Work task: Copy every line in the listing that contains "icon".

Provided records:
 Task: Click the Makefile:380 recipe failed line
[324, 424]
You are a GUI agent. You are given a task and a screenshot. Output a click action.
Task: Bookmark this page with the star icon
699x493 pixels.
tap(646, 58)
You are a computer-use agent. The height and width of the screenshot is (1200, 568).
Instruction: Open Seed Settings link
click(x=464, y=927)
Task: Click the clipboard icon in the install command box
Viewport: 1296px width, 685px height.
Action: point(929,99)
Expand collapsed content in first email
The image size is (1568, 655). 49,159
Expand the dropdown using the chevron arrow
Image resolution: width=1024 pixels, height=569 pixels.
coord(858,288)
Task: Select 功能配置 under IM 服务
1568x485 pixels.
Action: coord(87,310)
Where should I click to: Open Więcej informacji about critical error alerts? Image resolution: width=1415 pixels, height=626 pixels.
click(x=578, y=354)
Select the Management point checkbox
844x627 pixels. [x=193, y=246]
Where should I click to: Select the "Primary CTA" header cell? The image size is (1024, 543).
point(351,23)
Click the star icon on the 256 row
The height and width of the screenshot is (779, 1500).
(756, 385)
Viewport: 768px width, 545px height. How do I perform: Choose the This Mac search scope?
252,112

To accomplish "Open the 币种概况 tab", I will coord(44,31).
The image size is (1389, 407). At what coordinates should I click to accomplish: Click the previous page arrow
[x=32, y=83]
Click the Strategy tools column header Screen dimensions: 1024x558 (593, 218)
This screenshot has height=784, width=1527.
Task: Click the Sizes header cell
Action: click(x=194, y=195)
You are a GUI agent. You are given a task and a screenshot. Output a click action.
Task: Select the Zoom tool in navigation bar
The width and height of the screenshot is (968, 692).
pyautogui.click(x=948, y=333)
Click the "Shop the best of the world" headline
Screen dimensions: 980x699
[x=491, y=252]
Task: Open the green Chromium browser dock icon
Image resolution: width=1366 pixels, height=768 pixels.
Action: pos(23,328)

Exercise result:
Task: Bookmark this page with the star icon
Task: Click the clipboard icon in the install command box
Click the star icon on the 256 row
Task: Open the green Chromium browser dock icon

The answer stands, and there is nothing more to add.